Alongside this broad acknowledgement of the overall value of a TAC education, the Review also rated the College on specific areas, in all of which the College Scored high: 90 in Academics, 93 in Quality of Life, 94 in Financial Aid, and 98 in Tutor Accessibility.

Based on its student survey, The Princeton Review additionally reports that, at Thomas Aquinas College:

  • Students are happy
  • Classroom facilities are great
  • Class discussions [are] encouraged
  • No one cheats
  • Students are friendly
  • Diverse student types interact on campus
  • Students are very religious
  • Dorms are like palaces

In its profile, the annual college guide quotes extensively from the College’s students. Among their comments:

  • “Students have a wide spectrum of terms with which to describe their unique education: ‘difficult, mind blowing, extremely enjoyable, and intensely interesting.’”
  • “Students say [tutors] are excellent at facilitating discussions, ‘always accessible outside of their class hours,’ and ‘strong role models and mentors.’”
  • “Students say the combination of curriculum and pedagogy allows them to ‘find the truth themselves,’ hone their critical thinking skills, and, by senior year, grasp essential ‘core ideas of the highest nature such as relativity, time, space and being.’”
  • “TAC students take pride in the ‘culture of casual kindnesses,’ where everyone ‘is friendly and comfortable with each other’ and is ‘always willing to have a good conversation.’”
  • “Students describe their peers as ‘kind,’ ‘quirky,’ ‘genuine,’ and united by ‘a desire for [pursuing] knowledge for its own sake.’”

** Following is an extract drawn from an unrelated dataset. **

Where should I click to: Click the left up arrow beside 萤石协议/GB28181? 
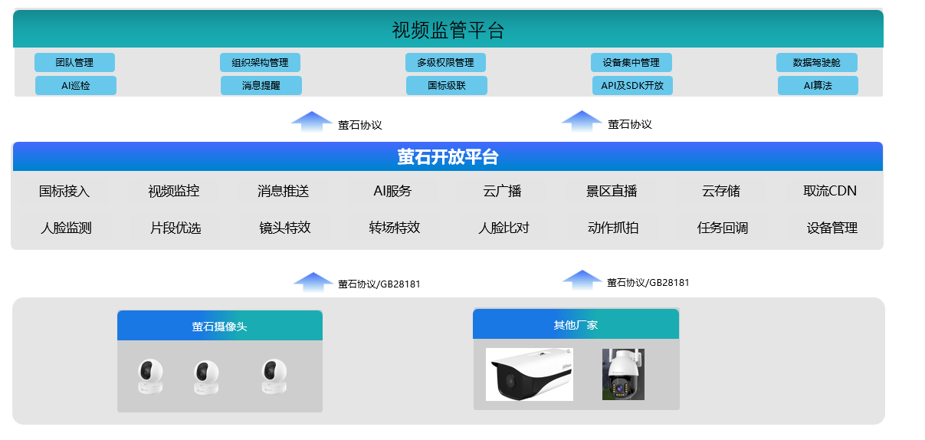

Mr. Franek extended his congratulations to all the colleges that made the list. “We commend their administrators, faculties, staff, and alumni for all they are doing to educate their students and guide them to success in their careers,” he said. “These colleges are also exceptional for the generous amount of financial aid they award to students with need and/or for their comparatively low cost of attendance.”

“We are grateful that the Princeton Review has, once again, highlighted both the quality of our academic program and the affordability of this education,” says Chris Weinkopf, Thomas Aquinas College’s director of communications. “Yet especially noteworthy are the high marks it has given for the accessibility of our faculty and the quality of our classroom conversations, which are at the heart of our academic program. These high rankings, coming from a secular college guide, speak to the universal value of Catholic liberal education.”